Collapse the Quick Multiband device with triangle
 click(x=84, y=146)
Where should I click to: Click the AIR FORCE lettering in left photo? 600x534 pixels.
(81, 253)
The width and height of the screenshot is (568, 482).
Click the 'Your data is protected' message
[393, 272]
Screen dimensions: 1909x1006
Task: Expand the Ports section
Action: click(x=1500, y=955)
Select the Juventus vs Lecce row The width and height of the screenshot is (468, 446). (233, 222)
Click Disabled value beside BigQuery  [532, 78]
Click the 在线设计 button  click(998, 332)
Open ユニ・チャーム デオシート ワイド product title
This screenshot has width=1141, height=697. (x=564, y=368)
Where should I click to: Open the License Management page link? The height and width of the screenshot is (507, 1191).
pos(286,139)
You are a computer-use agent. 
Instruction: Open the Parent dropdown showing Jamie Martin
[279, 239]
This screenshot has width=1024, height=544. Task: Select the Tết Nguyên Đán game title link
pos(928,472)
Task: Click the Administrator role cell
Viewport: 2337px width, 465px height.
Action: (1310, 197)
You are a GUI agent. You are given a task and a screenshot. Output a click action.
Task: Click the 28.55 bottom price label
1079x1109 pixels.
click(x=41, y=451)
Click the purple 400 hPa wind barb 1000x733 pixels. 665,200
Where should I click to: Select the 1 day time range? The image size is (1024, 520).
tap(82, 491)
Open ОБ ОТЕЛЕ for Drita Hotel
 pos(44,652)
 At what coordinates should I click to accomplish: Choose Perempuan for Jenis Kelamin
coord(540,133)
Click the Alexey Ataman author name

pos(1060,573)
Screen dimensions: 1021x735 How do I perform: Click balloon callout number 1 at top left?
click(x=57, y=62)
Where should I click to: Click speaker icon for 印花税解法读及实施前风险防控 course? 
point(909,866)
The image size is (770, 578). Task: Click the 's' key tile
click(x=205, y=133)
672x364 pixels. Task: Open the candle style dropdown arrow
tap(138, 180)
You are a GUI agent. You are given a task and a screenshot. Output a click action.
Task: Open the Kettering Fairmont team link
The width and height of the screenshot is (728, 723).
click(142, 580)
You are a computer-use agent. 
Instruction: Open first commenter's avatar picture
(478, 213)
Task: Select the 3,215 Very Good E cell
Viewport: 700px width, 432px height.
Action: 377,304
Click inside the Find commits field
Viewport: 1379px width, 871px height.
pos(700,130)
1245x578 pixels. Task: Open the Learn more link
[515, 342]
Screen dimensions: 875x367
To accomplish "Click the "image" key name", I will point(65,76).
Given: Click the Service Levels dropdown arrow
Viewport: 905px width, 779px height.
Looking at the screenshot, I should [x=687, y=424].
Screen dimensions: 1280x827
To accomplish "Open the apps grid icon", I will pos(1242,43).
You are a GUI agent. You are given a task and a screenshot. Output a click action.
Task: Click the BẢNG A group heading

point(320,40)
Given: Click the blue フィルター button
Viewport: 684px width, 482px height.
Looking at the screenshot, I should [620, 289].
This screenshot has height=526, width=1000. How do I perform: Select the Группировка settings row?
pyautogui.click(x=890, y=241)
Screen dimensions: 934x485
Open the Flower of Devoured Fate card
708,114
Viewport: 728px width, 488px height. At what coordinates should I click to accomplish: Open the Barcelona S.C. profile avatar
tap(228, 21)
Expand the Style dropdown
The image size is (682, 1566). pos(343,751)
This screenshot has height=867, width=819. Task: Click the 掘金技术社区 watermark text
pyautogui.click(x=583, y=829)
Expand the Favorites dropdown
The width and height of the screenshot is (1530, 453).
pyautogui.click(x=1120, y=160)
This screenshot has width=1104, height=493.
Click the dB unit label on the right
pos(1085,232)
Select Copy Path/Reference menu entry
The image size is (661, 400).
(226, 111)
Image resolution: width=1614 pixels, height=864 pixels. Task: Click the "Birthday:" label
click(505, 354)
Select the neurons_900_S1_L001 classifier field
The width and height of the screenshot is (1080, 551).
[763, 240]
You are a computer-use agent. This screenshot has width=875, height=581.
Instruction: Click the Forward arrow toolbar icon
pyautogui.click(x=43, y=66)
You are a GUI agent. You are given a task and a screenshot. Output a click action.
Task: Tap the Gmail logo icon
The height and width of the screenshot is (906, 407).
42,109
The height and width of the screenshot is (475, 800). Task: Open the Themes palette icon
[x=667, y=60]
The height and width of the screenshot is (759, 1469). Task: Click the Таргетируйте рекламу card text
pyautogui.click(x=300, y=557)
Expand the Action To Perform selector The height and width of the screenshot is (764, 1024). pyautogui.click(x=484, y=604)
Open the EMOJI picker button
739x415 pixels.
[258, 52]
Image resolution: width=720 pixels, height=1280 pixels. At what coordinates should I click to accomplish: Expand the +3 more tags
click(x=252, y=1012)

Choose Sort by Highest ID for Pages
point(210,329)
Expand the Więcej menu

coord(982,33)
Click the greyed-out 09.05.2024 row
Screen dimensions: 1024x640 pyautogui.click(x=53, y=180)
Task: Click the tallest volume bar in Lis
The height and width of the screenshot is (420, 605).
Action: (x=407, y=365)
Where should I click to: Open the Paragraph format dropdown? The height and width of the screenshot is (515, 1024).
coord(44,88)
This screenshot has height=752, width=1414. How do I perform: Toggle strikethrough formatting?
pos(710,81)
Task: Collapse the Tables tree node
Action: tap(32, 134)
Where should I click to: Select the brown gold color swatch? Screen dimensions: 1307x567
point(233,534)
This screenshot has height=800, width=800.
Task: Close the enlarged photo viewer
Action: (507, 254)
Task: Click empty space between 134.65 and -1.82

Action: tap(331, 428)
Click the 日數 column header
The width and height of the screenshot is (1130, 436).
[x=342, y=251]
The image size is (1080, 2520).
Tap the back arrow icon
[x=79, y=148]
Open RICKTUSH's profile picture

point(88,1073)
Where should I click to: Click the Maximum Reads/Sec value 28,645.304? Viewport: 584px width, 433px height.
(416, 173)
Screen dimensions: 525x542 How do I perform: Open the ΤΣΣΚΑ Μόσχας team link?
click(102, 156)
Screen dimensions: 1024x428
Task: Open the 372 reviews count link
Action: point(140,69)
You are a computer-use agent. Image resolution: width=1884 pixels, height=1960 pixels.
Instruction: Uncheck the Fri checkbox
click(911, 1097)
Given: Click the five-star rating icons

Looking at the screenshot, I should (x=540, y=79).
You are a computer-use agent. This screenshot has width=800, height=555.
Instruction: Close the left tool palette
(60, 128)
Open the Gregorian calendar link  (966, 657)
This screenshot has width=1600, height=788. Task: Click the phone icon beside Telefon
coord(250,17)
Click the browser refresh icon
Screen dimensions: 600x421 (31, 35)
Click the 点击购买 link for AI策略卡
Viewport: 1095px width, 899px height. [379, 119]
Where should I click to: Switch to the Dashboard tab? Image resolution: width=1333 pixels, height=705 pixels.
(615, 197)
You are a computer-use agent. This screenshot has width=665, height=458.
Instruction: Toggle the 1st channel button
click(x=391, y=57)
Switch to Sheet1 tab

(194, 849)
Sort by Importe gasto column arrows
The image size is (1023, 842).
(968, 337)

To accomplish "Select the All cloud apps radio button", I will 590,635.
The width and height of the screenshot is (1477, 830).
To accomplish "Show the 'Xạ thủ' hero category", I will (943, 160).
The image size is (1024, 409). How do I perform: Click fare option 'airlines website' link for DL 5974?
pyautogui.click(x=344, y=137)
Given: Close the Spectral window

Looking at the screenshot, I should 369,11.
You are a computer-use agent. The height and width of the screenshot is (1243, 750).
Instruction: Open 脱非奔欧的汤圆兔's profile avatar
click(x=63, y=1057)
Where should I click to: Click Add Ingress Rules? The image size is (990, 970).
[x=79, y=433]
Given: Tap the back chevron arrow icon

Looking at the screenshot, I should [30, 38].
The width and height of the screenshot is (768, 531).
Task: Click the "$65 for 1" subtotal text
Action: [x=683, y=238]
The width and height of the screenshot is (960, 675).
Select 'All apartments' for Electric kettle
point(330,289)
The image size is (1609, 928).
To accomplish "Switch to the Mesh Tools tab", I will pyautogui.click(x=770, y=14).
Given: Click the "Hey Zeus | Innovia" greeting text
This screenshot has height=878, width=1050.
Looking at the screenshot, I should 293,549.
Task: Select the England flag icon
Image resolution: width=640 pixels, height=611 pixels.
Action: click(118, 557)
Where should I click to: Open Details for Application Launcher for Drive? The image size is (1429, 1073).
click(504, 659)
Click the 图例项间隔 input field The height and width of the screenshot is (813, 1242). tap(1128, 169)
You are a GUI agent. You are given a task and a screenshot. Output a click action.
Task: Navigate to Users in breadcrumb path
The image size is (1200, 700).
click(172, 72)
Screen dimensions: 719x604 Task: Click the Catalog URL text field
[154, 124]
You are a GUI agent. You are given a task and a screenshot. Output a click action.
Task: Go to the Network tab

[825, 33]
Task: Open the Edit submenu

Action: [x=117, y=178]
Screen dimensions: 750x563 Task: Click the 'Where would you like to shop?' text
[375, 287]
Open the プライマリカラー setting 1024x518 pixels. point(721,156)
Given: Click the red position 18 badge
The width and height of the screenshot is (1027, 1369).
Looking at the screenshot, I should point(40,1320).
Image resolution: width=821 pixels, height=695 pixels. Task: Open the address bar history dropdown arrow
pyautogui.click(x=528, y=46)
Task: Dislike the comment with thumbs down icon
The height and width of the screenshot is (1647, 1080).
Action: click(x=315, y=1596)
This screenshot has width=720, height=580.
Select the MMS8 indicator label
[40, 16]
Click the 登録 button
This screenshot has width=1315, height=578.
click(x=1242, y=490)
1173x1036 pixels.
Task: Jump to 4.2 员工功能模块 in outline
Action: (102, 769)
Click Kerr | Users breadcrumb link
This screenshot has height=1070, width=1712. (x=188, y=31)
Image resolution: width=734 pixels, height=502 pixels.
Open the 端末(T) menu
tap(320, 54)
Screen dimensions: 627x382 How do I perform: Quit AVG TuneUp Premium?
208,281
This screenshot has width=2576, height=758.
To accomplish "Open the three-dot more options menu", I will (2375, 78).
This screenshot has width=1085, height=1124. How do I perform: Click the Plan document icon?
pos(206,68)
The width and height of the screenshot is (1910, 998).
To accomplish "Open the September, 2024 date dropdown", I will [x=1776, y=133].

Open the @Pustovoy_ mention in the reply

=-=-=

# What is required
What you should output is every line of the records above, from the first through the line containing "The width and height of the screenshot is (568, 482).", unchanged.

# Exercise answer
Collapse the Quick Multiband device with triangle
 click(x=84, y=146)
Where should I click to: Click the AIR FORCE lettering in left photo? 600x534 pixels.
(81, 253)
The width and height of the screenshot is (568, 482).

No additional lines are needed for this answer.